Provided material Start Marker

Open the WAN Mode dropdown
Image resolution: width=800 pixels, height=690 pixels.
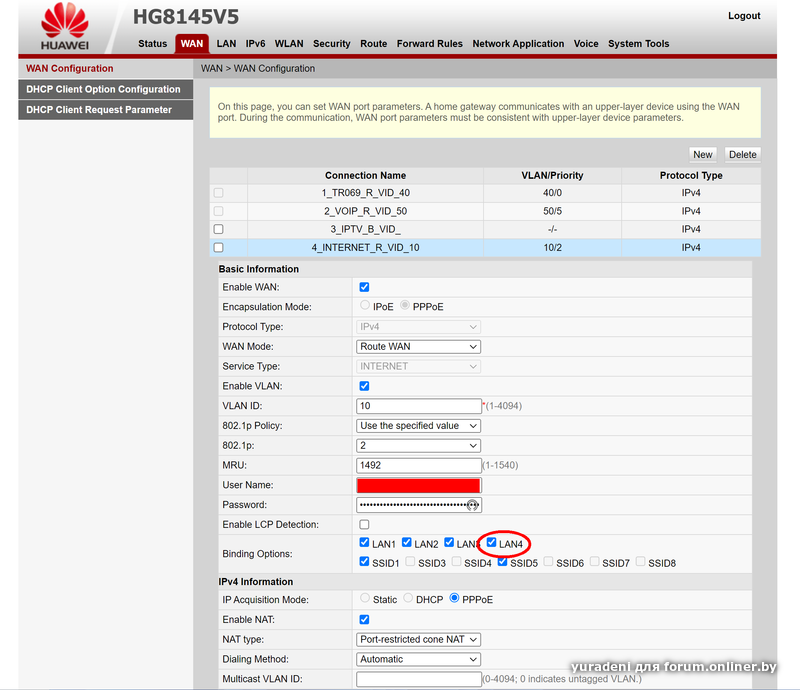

Provided material End Marker
Provided material Start Marker

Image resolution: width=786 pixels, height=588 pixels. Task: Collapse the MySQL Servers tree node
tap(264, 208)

Provided material End Marker
Provided material Start Marker

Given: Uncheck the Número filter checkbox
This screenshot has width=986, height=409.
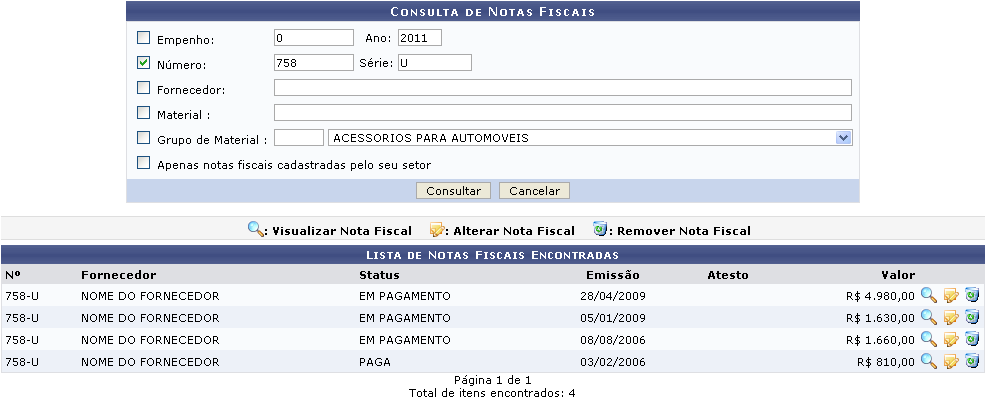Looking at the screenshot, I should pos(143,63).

Provided material End Marker

» **What you have to do**: Your task for the entries above: copy exactly the span starting with the line with "Open the WAN Mode dropdown" and going on through the line with "Image resolution: width=800", both lines included, and nothing else.

» **Result of the task**:
Open the WAN Mode dropdown
Image resolution: width=800 pixels, height=690 pixels.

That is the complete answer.